I’m in the season of life where everyone is having babies. The season where happy hours often include holding a friend’s baby in one hand and a cocktail in the other. The season where multiple friends at a time are down for the count with morning sickness.
While it feels a tiny bit bittersweet for the spontaneity of childless years to be leaving my friend circle, it mostly feels exciting. I love babies, and I love seeing the strong, awesome women I hold so dearly with their little ones.
Today, I want to share with you my favorite way to support the new mamas in my life: bring them a meal! This idea isn’t innovative or difficult or expensive, but it’s something I wish we all did more of. When a friend is in need, whether that’s because they’re struggling or celebrating, feed them!
Honestly, you don’t even have to enjoy cooking for this to work. Bringing your friend’s favorite takeout is probably just as welcome as a homemade meal. When you bring them food, any food at all, that means they don’t have to worry about the chore of making dinner, even if it’s just for the night.
I’ll be sharing a series of these recipes that work well for the dinner drop-off in the coming months. These meals have to fit several criteria: 1. Cozy and simple, 2. Store and reheat well, 3. Walk the line between healthy and indulgent.
My best tips and tricks for meal delivery success:
- All-disposable everything. When you’re bringing a friend a meal, it’s likely because the rest of their life feels overwhelming. Don’t give them the additional task of remembering to return your casserole dish. I am usually a stickler for glass storage and reusable containers, but this is an exception. I have a few Rubbermaids that I am not attached to, and I just tell the recipient to pass that container along as needed. If a gallon ziplock will do the job, use one.
- Check in about food preferences. If you’re not sure if your friend has any allergies or aversions, just ask. Especially if you’re making food for a newly pregnant and possibly nauseated friend or a nursing mom. I usually send a text or email like this: “I want to bring you dinner Wednesday evening. Are there any specific foods you’re avoiding?”
- Give a heads-up. Since the idea of this good deed is to take the weight off your friend’s shoulders, let her know a day or two ahead of time what you’re thinking. That way she doesn’t spend any time stressing about what’s for dinner that night — she knows she has a delivery from you on the way.
The meal I’m sharing today, a simple lentil daal with sweet potatoes and green peas, is a favorite at my house. It’s spiced and flavorful, but not spicy; it’s hearty, but not heavy. It freezes well in case your friend can’t use the meal right away.

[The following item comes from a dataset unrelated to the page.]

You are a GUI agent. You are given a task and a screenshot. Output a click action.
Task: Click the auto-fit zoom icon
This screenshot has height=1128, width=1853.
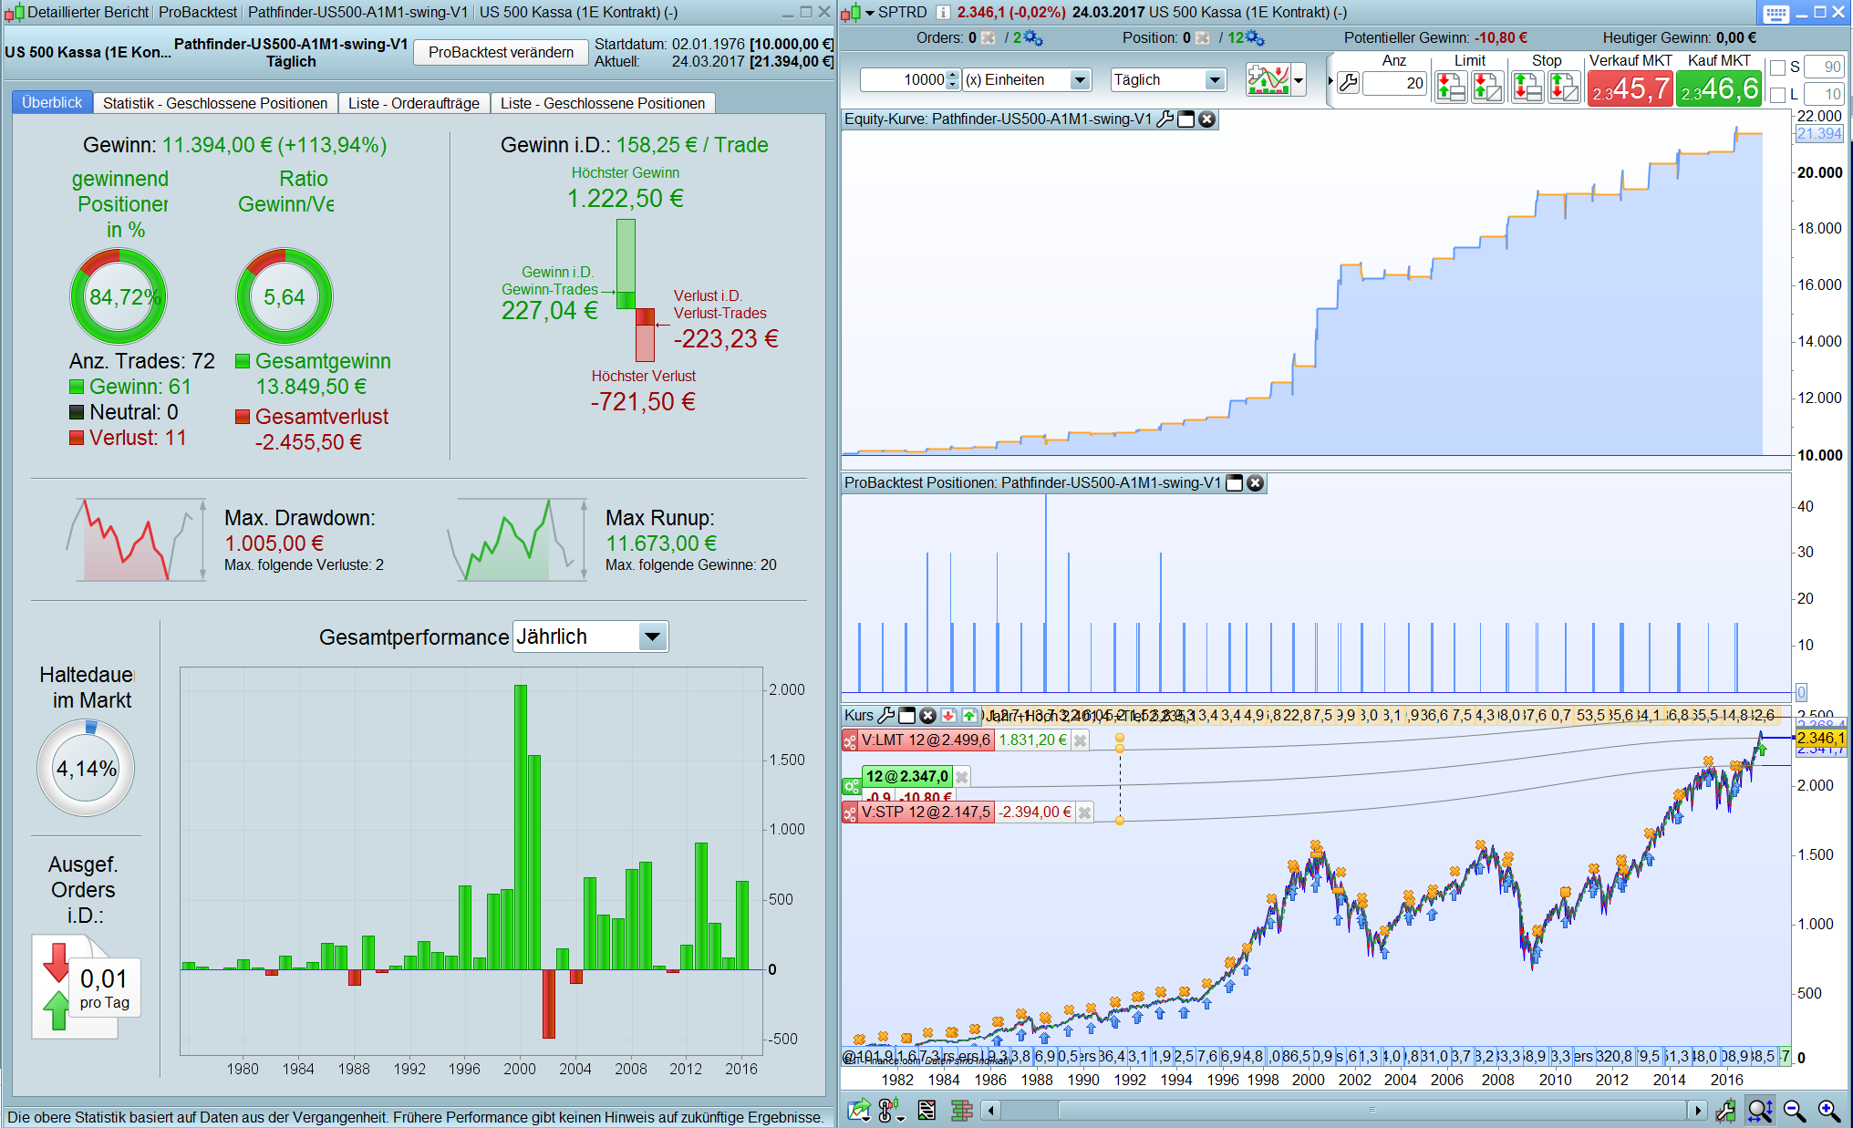[x=1759, y=1110]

I brought it to a friend and her husband earlier this week with brown rice, garlic naan, and chewy blondies with chocolate, coconut, and pecans.
Sweet potato, coconut, and red lentil daal
Serves 2 hungry adults for 2 meals
I know that this dish isn’t authentic. But it’s wholesome, hearty, and has all the coziness of chicken noodle soup.
Medium yellow onion, diced
Coconut or olive oil
Four cloves of garlic, minced
Tbsp fresh ginger, minced
Tbsp yellow curry powder
½ tbsp turmeric
1 tsp cinnamon
1 tsp cardamom
1 tsp salt (more to taste)
3 medium sweet potatoes, chopped into small cubes
1 c red lentils
1 can full-fat coconut milk
1 cup water (more to add if daal gets dry)
1 c frozen green peas
- Heat a large pan over medium-high heat (I use my cast iron skillet). Once hot, add a couple tablespoons of your chosen oil. I use a combination of coconut and olive. When the oil is melted/hot, add the onions. Sautee until golden brown, up to ten minutes.
- Add garlic and ginger. Sautee for 30 seconds, or until very fragrant. Lower heat to medium.
- Add spices, and — stirring constantly — toast for one minute. I add more coconut oil at this step if the pan looks dry.
- Add sweet potatoes, lentils, coconut milk, salt, and water. Stir to combine. Bring to a boil, and then simmer for 30-40 minutes. Stir occasionally, ensuring that the lentils don’t stick to the bottom of the pan. If the lentils or sweet potatoes need more liquid to cook, add about a cup of water halfway into the cooking time.
- Once the potatoes are fork-tender, stir in the green peas. Allow to simmer for five more minutes to warm the peas through.
- Serve with brown rice, naan, or both if you need extra comfort. Sriracha and cilantro are welcome compliments.
Heavily adapted from this recipe.
Note on rice: for the best reheating experience, spread still-hot, freshly cooked rice in a flat layer (like on a big baking sheet) until completely cool. Then store and refrigerate. The rice will reheat in individual grains, not as a big clump.